**Task instructions**: Could you find every line in the entries below that holds the word "computer" and copy it?

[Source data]

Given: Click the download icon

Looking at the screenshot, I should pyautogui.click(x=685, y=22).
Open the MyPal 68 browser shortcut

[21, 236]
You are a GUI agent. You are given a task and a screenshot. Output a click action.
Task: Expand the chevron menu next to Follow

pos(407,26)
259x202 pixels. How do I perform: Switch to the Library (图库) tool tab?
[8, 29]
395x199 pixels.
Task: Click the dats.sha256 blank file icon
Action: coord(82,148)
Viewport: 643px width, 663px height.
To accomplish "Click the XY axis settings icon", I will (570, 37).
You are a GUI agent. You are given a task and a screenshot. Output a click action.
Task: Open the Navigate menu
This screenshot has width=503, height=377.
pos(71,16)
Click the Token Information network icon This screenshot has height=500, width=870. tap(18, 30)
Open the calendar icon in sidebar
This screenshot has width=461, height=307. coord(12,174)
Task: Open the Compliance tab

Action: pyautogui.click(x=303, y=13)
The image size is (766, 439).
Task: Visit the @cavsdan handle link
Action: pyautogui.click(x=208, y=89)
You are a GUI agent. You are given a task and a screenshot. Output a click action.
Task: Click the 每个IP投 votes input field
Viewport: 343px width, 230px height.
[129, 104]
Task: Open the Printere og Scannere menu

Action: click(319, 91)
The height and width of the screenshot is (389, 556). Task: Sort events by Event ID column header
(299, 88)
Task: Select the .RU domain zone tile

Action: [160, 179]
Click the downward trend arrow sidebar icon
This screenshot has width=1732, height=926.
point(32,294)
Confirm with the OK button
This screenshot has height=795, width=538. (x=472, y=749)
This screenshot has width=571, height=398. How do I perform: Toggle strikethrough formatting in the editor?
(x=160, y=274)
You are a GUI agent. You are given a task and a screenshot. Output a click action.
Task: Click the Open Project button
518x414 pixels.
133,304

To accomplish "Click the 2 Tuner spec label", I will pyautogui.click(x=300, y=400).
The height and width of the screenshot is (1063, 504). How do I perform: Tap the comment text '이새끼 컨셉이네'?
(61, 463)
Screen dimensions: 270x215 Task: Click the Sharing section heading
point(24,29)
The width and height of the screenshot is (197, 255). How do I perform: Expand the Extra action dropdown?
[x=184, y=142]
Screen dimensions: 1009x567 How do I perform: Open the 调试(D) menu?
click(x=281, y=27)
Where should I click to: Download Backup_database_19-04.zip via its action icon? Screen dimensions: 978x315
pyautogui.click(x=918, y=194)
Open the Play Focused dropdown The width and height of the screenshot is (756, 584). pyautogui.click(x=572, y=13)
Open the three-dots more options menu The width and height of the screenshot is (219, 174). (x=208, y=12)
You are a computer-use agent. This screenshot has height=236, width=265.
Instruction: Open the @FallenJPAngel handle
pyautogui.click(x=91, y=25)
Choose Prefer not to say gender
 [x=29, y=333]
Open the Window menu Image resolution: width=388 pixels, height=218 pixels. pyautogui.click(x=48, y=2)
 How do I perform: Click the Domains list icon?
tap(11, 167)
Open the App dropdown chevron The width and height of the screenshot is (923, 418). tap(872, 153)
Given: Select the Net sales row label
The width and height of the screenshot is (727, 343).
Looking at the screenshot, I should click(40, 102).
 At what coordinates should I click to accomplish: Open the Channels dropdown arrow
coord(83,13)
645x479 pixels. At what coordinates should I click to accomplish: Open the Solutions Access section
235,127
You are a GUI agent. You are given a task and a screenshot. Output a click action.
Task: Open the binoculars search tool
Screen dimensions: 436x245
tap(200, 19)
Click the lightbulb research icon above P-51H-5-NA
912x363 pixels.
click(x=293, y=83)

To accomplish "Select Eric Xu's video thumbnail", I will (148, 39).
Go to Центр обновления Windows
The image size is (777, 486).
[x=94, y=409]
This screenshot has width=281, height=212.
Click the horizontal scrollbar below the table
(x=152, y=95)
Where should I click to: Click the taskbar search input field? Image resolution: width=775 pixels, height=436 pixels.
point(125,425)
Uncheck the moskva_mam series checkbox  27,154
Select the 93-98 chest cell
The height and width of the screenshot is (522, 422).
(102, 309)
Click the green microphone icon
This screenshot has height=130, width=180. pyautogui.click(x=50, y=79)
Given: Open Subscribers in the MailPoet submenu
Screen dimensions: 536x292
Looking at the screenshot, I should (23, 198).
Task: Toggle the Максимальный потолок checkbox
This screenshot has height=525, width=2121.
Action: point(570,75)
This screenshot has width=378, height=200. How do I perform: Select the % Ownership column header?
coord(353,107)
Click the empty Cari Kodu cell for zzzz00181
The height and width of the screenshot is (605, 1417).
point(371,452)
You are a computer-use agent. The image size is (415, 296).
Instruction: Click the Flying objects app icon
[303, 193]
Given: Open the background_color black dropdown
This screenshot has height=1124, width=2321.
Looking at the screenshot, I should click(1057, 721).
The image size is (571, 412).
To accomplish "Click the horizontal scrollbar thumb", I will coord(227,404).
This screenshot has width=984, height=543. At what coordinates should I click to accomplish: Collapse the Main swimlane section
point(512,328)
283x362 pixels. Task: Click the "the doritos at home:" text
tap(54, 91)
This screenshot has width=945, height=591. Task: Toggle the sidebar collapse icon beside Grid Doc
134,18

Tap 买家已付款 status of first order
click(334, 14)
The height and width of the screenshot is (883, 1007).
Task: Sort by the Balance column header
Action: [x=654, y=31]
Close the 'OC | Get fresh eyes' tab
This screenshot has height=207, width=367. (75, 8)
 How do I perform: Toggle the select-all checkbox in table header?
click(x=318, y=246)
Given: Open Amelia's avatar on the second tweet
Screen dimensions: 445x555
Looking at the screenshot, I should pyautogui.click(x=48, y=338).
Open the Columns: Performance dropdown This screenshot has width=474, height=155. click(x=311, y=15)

**Solution for this problem**:
You are a computer-use agent. This screenshot has height=236, width=265.
You are a computer-use agent. The image size is (415, 296).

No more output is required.